The number of home runs per team game has not fallen to 1968's 0.61. The overall major league number of home runs per team game this year is 1.14. That is less than the previous two years (1.28 and 1.39) but still well above what it was 2010-15 (range 0.86 to 1.02). Strikeouts are up slightly, 8.97 per team game. This number exceeded 7.0 for the first time in 2010. It exceeded 8.0 for the first time in 2016 and has remained there.
What's going on? It seem that hitters are trying to swing for home runs more and more. I saw it claimed the lower batting average is mainly due to fewer singles, not fewer extra base hits. The stats I see here don't clearly support that. Extra-base hits have fallen about as much. The number of singles per team game is 5.05 this year.

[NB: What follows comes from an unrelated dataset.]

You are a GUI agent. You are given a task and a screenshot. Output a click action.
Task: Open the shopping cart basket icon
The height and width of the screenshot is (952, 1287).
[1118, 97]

That is about the same as last year (a shortened season due to the pandemic) but less than 2019's 5.34. The statistic has fallen steadily since 2008's 6.02. The number of runs scored per team game is 4.36, down from 4.65 last year and 4.83 in 2019. Runs batted in (RBIs) per team game is 4.13, down from 4.44 last year and 4.63 in 2019. On the other hand, pitchers may have gotten better. The overall average ERA is down and strikeouts per team game are up.
Update 5/20: Corey Kluber pitched the 6th no-hitter of the year yesterday.
Sunday, May 16, 2021
There are lots of news articles about the CDC's (Center For Disease Control And Prevention) new guidelines about wearing masks. Here are examples:
Saturday Night Live satirized the new rules.
Obviously the new guidelines rely heavily on voluntary compliance. They are very difficult to enforce. Is Walmart or any other place going to ask for proof of vaccination if a person is not wearing a mask? How would the enforcer know if the proof of vaccination is fake or borrowed or not? If a person walks in with a mask, is the person going to be watched to assure the person doesn't remove it?
Thursday, May 13, 2021
This article says Tesla's CEO Elon Musk and former Federal Reserve chairperson Janet Yellen are concerned about the huge amount of energy used for cryptocurrency mining. Tesla has halted purchases of vehicles with bitcoin due to such concern.
The price of Bitcoin (BTC-USD) fell about 13% in the last two days. The price of Ethereum (ETH-USD) fell about 10% in the last two days. I suspect the amount of energy that mining consumes is a major driver for the price drops. The mining -- done by many miners -- is to verify transactions on the blockchain.
For many months I have suspected the amount of energy mining uses is a growing problem and will inhibit the growth of cryptocurrencies unless something is done to require less energy. On the other hand, some are less concerned. Professor Carol Alexander said: “Almost all the trading is not done on the blockchain. It’s done on secondary markets, centralized exchanges. They’re not even recorded on the blockchain.”
I assume Alexander refers to exchanges like Grayscale's trusts (e.g. tickers GBTC, ETHE). If somebody buys or sells shares in the trust, there is a counterparty selling or buying shares. The cryptocurrency per se, Bitcoin or Ethereum, is not traded and therefore the transaction doesn't need mined. Only the beneficial owner of the shares changes. The trust holds legal title to the Bitcoin the same way before and after.
P.S. I didn't post for about two weeks due to selling our previous house, moving into our new house, and a vacation for several days to Zion National Park, Bryce Canyon, the Grand Canyon, and Phoenix.